Data extract:
* * * * * * *

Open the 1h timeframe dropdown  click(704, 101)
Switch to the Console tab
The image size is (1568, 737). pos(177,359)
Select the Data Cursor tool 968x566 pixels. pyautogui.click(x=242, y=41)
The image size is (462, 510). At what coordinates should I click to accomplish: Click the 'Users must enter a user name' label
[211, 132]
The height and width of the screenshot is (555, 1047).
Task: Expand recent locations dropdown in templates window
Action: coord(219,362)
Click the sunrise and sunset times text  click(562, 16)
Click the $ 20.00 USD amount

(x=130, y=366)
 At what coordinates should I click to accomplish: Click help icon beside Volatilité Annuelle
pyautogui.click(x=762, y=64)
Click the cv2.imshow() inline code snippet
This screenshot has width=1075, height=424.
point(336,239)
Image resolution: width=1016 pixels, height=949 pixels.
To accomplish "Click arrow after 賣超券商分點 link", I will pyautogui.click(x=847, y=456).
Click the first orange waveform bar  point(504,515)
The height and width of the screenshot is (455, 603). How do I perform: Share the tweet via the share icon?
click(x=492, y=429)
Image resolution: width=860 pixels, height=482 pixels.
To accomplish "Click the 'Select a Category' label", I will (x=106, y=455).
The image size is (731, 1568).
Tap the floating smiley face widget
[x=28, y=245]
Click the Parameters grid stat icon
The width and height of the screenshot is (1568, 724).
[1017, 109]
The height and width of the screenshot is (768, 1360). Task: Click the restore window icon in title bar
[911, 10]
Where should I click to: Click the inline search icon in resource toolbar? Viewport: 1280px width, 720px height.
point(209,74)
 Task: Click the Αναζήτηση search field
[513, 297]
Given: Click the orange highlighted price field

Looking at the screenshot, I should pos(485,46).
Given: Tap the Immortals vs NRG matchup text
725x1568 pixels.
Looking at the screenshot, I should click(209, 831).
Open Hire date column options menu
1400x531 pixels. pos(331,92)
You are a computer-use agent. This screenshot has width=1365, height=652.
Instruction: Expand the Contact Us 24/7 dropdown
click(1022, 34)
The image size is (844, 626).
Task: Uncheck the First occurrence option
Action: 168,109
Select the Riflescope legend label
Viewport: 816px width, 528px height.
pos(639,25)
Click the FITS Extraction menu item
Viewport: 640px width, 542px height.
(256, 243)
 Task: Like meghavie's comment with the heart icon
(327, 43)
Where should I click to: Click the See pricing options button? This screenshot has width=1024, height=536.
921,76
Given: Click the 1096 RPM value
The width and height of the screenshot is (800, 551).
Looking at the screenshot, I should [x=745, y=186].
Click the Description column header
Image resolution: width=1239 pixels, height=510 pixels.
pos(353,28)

* * * * * * *

Aim of the task: Look above for the line containing "Tap the floating smiley face widget"; reproduce it and every line after it through the end of the material, exactly, and nothing else.

Response box:
Tap the floating smiley face widget
[x=28, y=245]
Click the Parameters grid stat icon
The width and height of the screenshot is (1568, 724).
[1017, 109]
The height and width of the screenshot is (768, 1360). Task: Click the restore window icon in title bar
[911, 10]
Where should I click to: Click the inline search icon in resource toolbar? Viewport: 1280px width, 720px height.
point(209,74)
 Task: Click the Αναζήτηση search field
[513, 297]
Given: Click the orange highlighted price field

Looking at the screenshot, I should pos(485,46).
Given: Tap the Immortals vs NRG matchup text
725x1568 pixels.
Looking at the screenshot, I should click(209, 831).
Open Hire date column options menu
1400x531 pixels. pos(331,92)
You are a computer-use agent. This screenshot has width=1365, height=652.
Instruction: Expand the Contact Us 24/7 dropdown
click(1022, 34)
The image size is (844, 626).
Task: Uncheck the First occurrence option
Action: 168,109
Select the Riflescope legend label
Viewport: 816px width, 528px height.
pos(639,25)
Click the FITS Extraction menu item
Viewport: 640px width, 542px height.
(256, 243)
 Task: Like meghavie's comment with the heart icon
(327, 43)
Where should I click to: Click the See pricing options button? This screenshot has width=1024, height=536.
921,76
Given: Click the 1096 RPM value
The width and height of the screenshot is (800, 551).
Looking at the screenshot, I should [x=745, y=186].
Click the Description column header
Image resolution: width=1239 pixels, height=510 pixels.
pos(353,28)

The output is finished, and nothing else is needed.